Uma sala sensorial instalada pela Prefeitura de Alta Floresta para atendimento de crianças com necessidades especiais e Transtorno do Espectro Autista (TEA) passou a ser tema de discussão pública após uma fiscalização realizada pelo vereador Luciano Silva e a posterior manifestação da Secretaria Municipal de Educação.
O assunto ganhou repercussão depois que o parlamentar publicou um vídeo em suas redes sociais mostrando o espaço onde estão instalados equipamentos voltados à estimulação sensorial. Na gravação, o vereador afirma ter recebido informações de que a sala não estaria em funcionamento e buscou esclarecimentos sobre a utilização da estrutura.

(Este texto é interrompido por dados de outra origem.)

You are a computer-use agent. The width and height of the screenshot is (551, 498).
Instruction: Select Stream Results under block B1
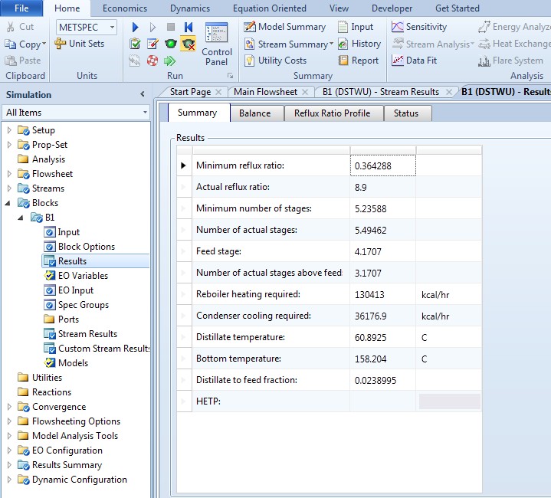click(x=87, y=334)
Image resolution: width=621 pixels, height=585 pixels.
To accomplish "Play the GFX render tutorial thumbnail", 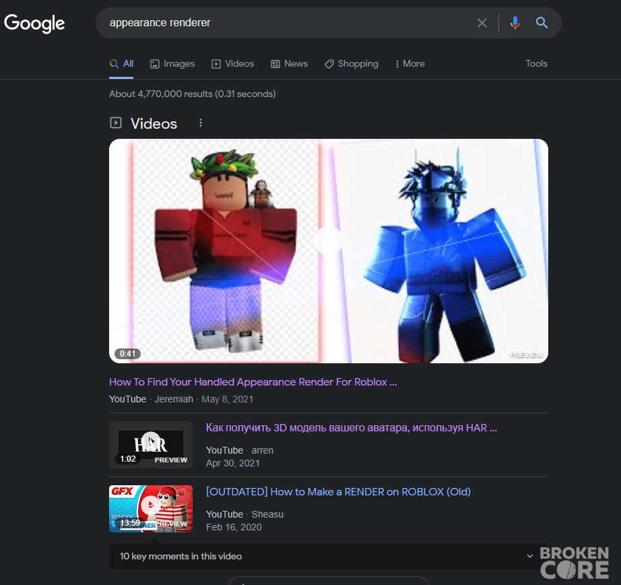I will [x=151, y=509].
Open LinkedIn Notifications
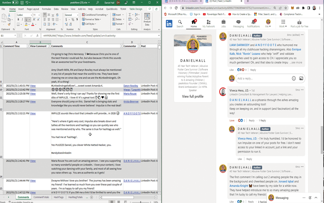The image size is (324, 203). pyautogui.click(x=253, y=23)
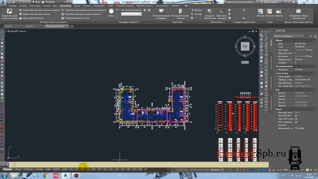Click the Record action macro button
The image size is (318, 179).
111,11
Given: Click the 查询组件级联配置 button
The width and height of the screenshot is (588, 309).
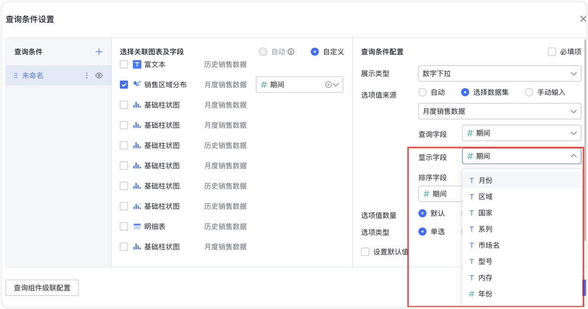Looking at the screenshot, I should [42, 288].
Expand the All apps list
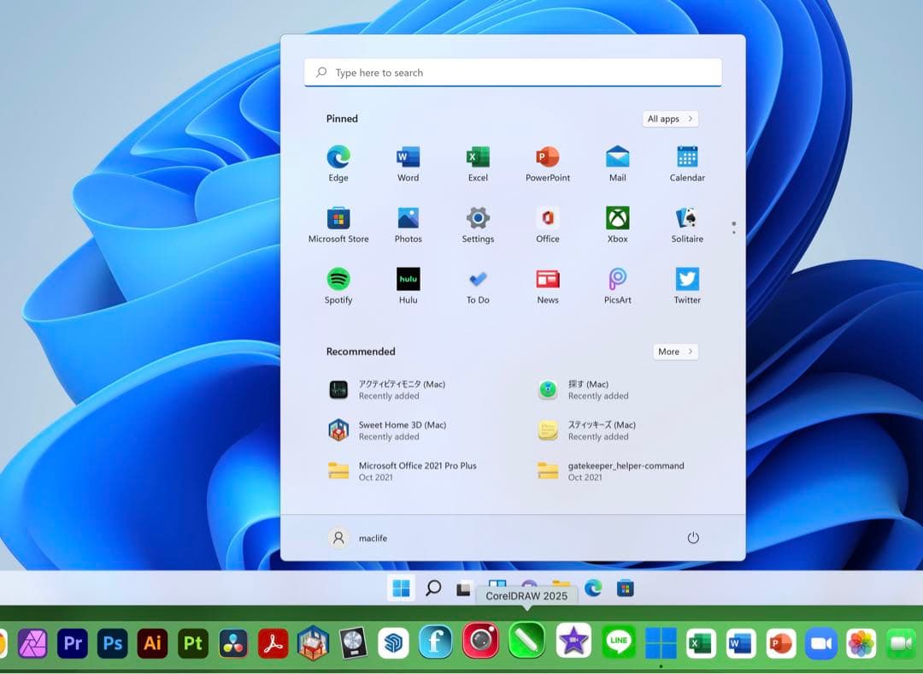Viewport: 923px width, 674px height. point(670,119)
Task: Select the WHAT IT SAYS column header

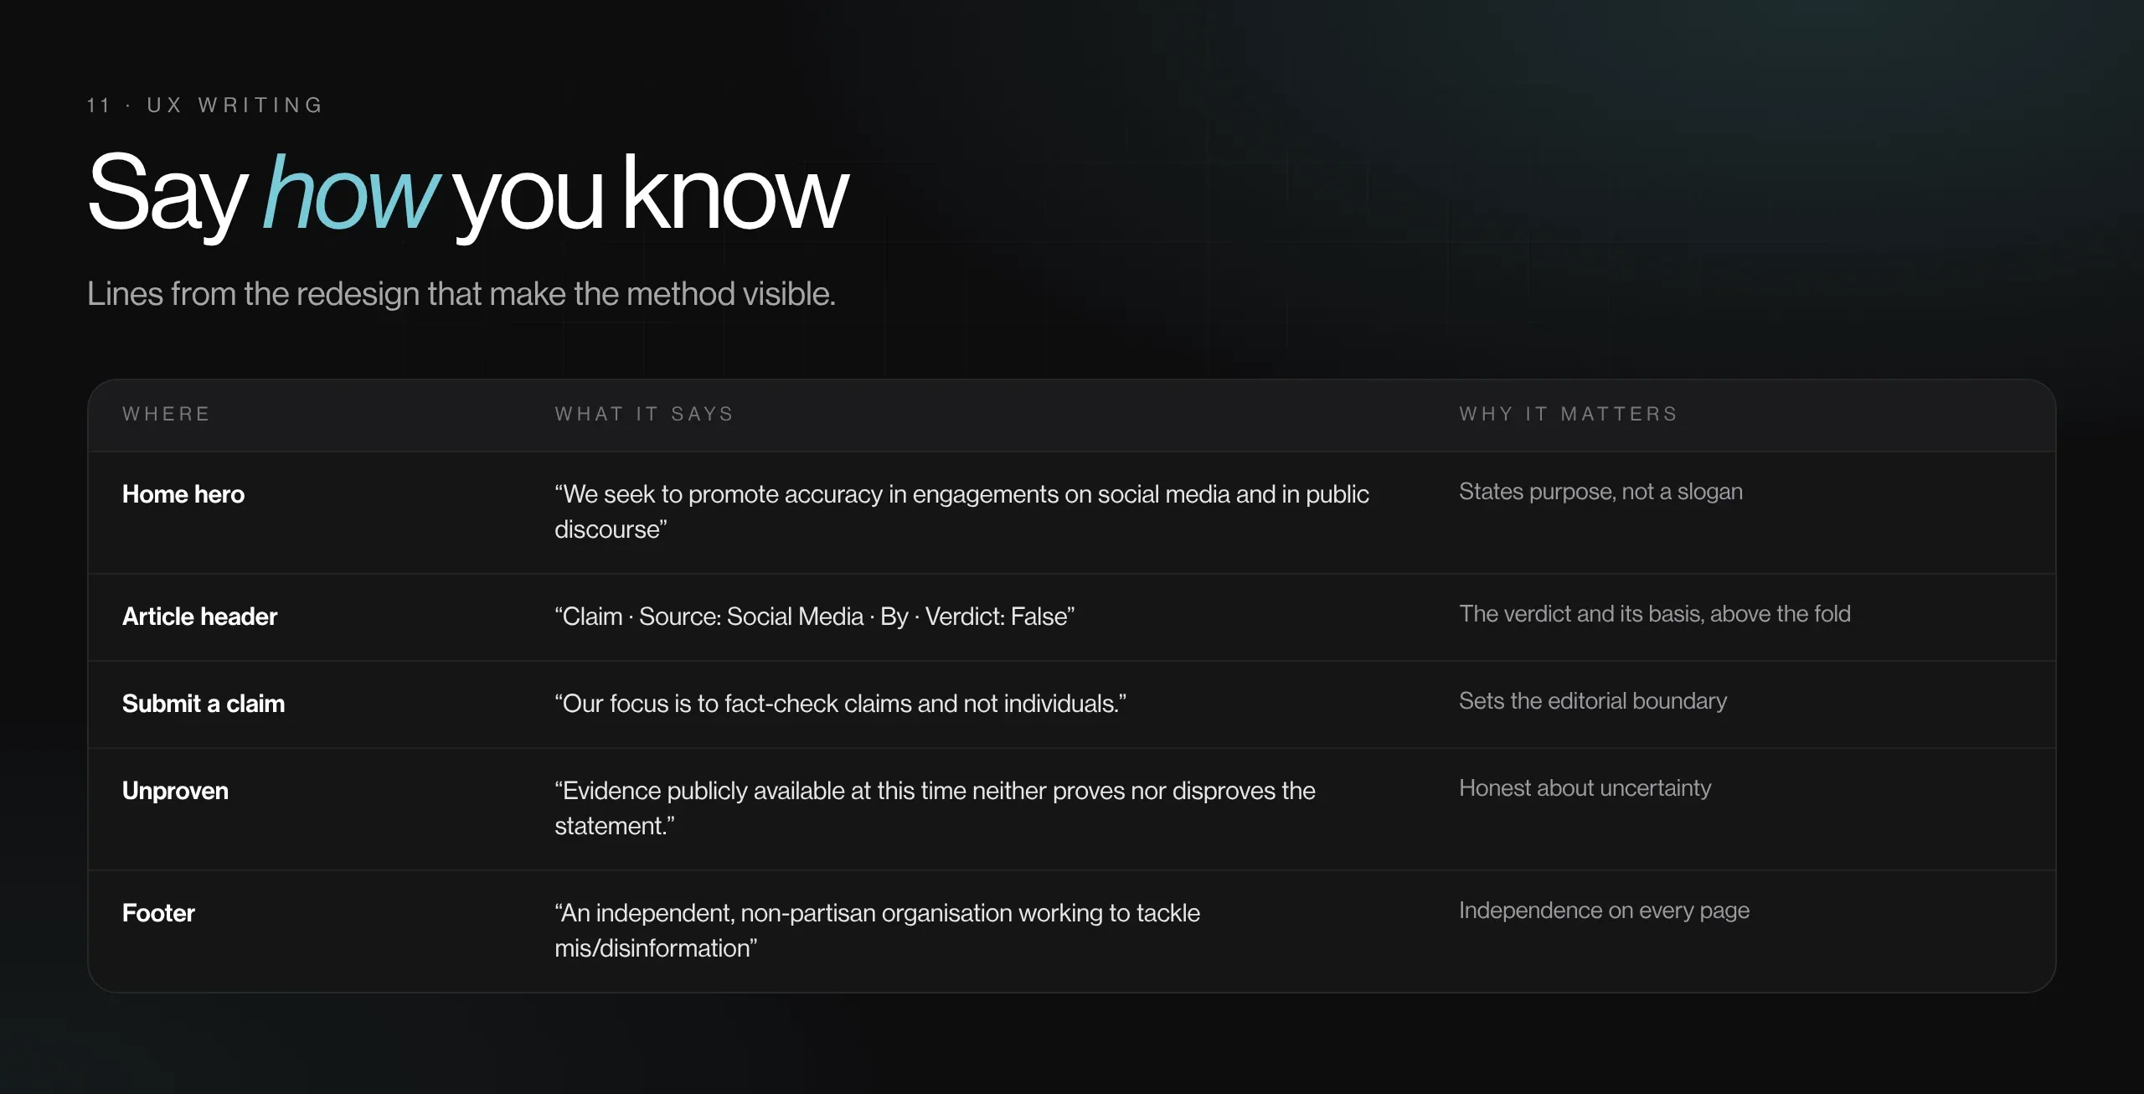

Durante a visita, Luciano Silva registrou imagens do ambiente e dos equipamentos disponíveis no local. Segundo o vereador, o objetivo da fiscalização foi verificar a situação do espaço e cobrar informações sobre o início dos atendimentos.
Após a divulgação do vídeo, a Secretaria Municipal de Educação se pronunciou por meio da secretária Lucinéia Martins de Matos. Em vídeo publicado nas redes sociais, a gestora informou que a sala foi equipada pelo município, mas ainda não está em operação.
De acordo com a secretaria, a administração municipal tem realizado procedimentos para contratação de profissionais habilitados para atuar no espaço, entre eles terapeutas ocupacionais e fisioterapeutas. A pasta informou ainda que foram realizados chamamentos e buscadas parcerias para viabilizar o atendimento.
Durante o pronunciamento, a secretária também criticou a forma como o tema foi apresentado nas redes sociais e afirmou que a situação não decorre da falta de investimentos na estrutura física da sala.
Por sua vez, o vereador sustenta que a fiscalização integra as atribuições do Poder Legislativo e defende que a população seja informada sobre a utilização dos equipamentos adquiridos com recursos públicos.
O espaço foi concebido para oferecer suporte especializado a crianças que necessitam de estímulos sensoriais específicos. Até o momento, não há data oficialmente divulgada para o início dos atendimentos.
O tema deverá continuar sendo acompanhado tanto pelo Legislativo quanto pela administração municipal, enquanto famílias e entidades ligadas à causa aguardam a definição sobre o funcionamento da estrutura.